*** Opening Raw data ***
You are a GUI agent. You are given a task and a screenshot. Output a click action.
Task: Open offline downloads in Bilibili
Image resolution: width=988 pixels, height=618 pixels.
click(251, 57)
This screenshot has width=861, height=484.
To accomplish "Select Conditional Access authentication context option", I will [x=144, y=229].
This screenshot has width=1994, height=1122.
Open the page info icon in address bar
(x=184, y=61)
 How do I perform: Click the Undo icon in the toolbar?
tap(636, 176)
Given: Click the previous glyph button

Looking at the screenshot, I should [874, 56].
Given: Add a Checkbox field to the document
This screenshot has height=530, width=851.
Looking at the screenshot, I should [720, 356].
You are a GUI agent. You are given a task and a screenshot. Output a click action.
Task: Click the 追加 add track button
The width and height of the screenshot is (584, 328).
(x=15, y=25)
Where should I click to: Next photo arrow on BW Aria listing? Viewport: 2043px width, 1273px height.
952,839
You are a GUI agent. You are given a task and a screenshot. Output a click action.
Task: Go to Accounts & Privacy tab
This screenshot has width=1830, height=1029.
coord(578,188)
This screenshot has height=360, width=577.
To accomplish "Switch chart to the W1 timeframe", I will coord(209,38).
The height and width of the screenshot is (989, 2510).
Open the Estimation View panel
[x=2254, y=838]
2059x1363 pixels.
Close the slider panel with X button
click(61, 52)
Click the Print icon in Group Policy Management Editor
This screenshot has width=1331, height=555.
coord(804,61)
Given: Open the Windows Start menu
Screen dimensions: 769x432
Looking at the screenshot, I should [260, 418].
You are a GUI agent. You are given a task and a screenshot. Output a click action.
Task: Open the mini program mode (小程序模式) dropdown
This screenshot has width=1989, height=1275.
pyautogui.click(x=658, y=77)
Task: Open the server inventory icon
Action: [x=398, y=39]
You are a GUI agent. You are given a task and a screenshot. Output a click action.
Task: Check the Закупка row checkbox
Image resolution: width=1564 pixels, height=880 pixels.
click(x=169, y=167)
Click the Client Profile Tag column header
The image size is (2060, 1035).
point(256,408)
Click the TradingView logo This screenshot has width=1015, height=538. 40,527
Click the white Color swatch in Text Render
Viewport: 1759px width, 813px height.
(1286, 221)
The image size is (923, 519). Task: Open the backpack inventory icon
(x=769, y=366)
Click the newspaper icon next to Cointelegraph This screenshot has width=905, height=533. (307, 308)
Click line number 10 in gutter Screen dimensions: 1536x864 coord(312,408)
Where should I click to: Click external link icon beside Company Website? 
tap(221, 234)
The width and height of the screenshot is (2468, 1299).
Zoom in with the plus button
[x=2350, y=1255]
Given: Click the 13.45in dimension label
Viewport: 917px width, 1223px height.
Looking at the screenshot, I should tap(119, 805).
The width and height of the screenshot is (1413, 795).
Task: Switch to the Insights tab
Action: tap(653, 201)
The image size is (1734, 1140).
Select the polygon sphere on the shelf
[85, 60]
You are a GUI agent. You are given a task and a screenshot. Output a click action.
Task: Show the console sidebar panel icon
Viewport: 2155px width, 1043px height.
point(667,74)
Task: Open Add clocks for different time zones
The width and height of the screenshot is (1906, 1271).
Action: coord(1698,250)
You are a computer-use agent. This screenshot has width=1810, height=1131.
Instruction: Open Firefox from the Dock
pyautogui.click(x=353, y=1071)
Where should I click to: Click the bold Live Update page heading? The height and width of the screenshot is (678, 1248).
*** Closing Raw data ***
Aim of the task: Scan the entries above for the line containing "Given: Open the Windows Start menu", and copy it and all lines after it exactly, down to and including the line containing "Click the Client Profile Tag column header".

Result for this task:
Given: Open the Windows Start menu
Screen dimensions: 769x432
Looking at the screenshot, I should [260, 418].
You are a GUI agent. You are given a task and a screenshot. Output a click action.
Task: Open the mini program mode (小程序模式) dropdown
This screenshot has width=1989, height=1275.
pyautogui.click(x=658, y=77)
Task: Open the server inventory icon
Action: [x=398, y=39]
You are a GUI agent. You are given a task and a screenshot. Output a click action.
Task: Check the Закупка row checkbox
Image resolution: width=1564 pixels, height=880 pixels.
click(x=169, y=167)
Click the Client Profile Tag column header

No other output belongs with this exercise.